Any commercial legalization of marijuana will face the issue of vertical integration. The law can require it (as Colorado does in most cases), ban it (as Washington state does for producers and retailers), or tilt toward it or against it.
The statesmen who brought us out of alcohol Prohibition banned vertical integration: They set up a three-tier system that prevented the return of the brewer-owned Saloon. Maybe that has some relevance for marijuana legalization.

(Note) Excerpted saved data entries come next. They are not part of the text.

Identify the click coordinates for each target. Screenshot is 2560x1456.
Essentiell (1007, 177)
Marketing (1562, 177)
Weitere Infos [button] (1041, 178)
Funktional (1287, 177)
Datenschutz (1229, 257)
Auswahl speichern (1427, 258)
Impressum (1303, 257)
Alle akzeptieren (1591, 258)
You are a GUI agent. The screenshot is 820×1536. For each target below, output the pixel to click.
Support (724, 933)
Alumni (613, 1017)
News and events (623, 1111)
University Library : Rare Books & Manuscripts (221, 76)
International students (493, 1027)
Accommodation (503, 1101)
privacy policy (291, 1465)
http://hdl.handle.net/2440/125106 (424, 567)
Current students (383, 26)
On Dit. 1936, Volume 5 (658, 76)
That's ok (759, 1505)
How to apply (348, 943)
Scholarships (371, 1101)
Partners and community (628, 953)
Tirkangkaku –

Tilting against vertical integration turns out to solve a tax problem that might crop up. While a weight or potency base for marijuana taxation is preferable to an ad valorem or percentage base for reasons discussed over and over at www.newrevenue.org, many primitive marijuana excise taxes use that unfortunate ad valorem base. A wholesale level tax is better than a retail level tax, because a wholesale tax avoids leakage (ranging from pilferage to hijacked trucks). But for a vertically integrated business, a wholesale level ad valorem tax requires guessing at an artificial price – the same transfer pricing problem that has made a laughingstock of the world’s international tax rules. What did the left hand (the farmer) charge the right hand (the retailer)? There’s no right answer.
If an ad valorem tax and vertical integration co-exist, applying the tax at the first sale to an unrelated party solves the transfer pricing problem. Everyone will know the price, because it’s an actual arm’s-length price.
Maybe that solution to the tax problem tilts against vertical integration, because the total tax paid would be higher later in the supply chain, when more value has been added. Maybe the alcohol rules have served their purpose. But maybe, as the repealers of Alcohol Prohibition thought, preventing the accumulation of market power in the marijuana industry would be a good way to start.